A respeito do regime próprio de previdência social dos servidores civis titulares de cargos efetivos, considerando a inexistência de direito adquirido, assinale a opção correta.
- A)No citado regime de previdência, não poderá haver proventos de aposentadoria inferiores ao salário mínimo nem superiores à remuneração máxima existente no serviço público.
Errada, porque não existe essa fórmula constitucional de proventos sempre entre o salário mínimo e a remuneração máxima do serviço público no RPPS.
- B)As regras para o cálculo de proventos de aposentadoria no regime próprio de previdência social são estabelecidas em lei ordinária da União.
Errada, porque o cálculo dos proventos do RPPS é definido principalmente pela Constituição e por normas constitucionais e infraconstitucionais específicas, não apenas por lei ordinária federal.
- C)Após a Emenda Constitucional n.º 103/2019, extinguiu-se a possibilidade de percepção do abono de permanência.
Errada, porque a EC 103/2019 não extinguiu o abono de permanência; ele continua previsto constitucionalmente em hipóteses legais.
- D)O servidor público aposentado compulsoriamente tem direito à percepção de proventos integrais.
Errada, porque a aposentadoria compulsória não gera automaticamente proventos integrais; o valor depende das regras constitucionais aplicáveis ao caso.
- E)Desde a alteração promovida pela Emenda Constitucional n.º 103/2019, não há mais obrigatoriedade de os municípios instituírem seus regimes próprios de previdência social.

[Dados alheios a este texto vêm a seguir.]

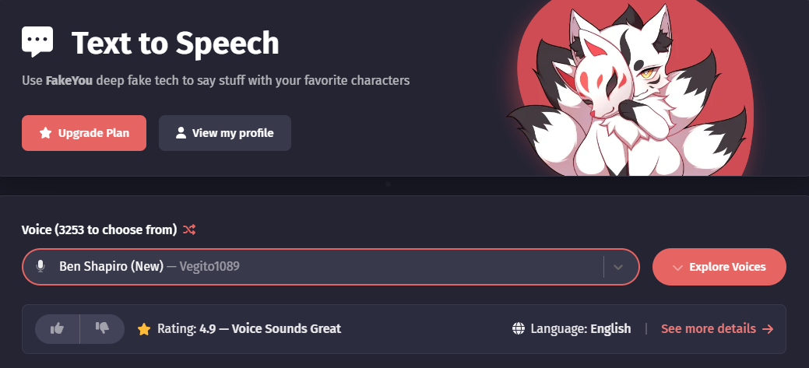Image resolution: width=809 pixels, height=368 pixels.
Task: Expand the Explore Voices panel
Action: pyautogui.click(x=719, y=267)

Certa, porque a EC 103/2019 retirou a obrigatoriedade de os Municípios instituírem RPPS, tornando a adesão a esse modelo uma opção do ente dentro das regras constitucionais.
Gabarito: E
Aqui o ponto central é lembrar que, depois da EC 103/2019, a existência de regime próprio de previdência social (RPPS) deixou de ser uma obrigação para todos os entes federativos. Antes, a Constituição empurrava a União, os Estados, o DF e os Municípios para esse modelo quando tivessem servidores efetivos; hoje, a lógica ficou mais flexível, permitindo que o ente mantenha ou não um RPPS, desde que observe as regras constitucionais e legais aplicáveis. O art. 40 da Constituição continua tratando do RPPS dos servidores titulares de cargos efetivos, mas a reforma previdenciária mudou bastante a estrutura do tema. O ponto cobrado na questão é justamente esse: o Município não é mais obrigado, por si só, a instituir regime próprio. Se não houver RPPS, os servidores efetivos ficam vinculados ao regime geral, conforme a organização previdenciária do ente. Isso ajuda a entender por que as alternativas com ideias absolutas costumam cair. Em previdenciário de concurso, palavra como "sempre", "nunca" e "obrigatório em qualquer caso" adoram aparecer para te fazer tropeçar. A banca gosta de testar se você sabe o efeito prático da EC 103/2019. Então o gabarito é a letra E, porque ela reflete a mudança trazida pela Emenda Constitucional n.º 103/2019 ao afastar a imposição automática de instituição de RPPS pelos Municípios.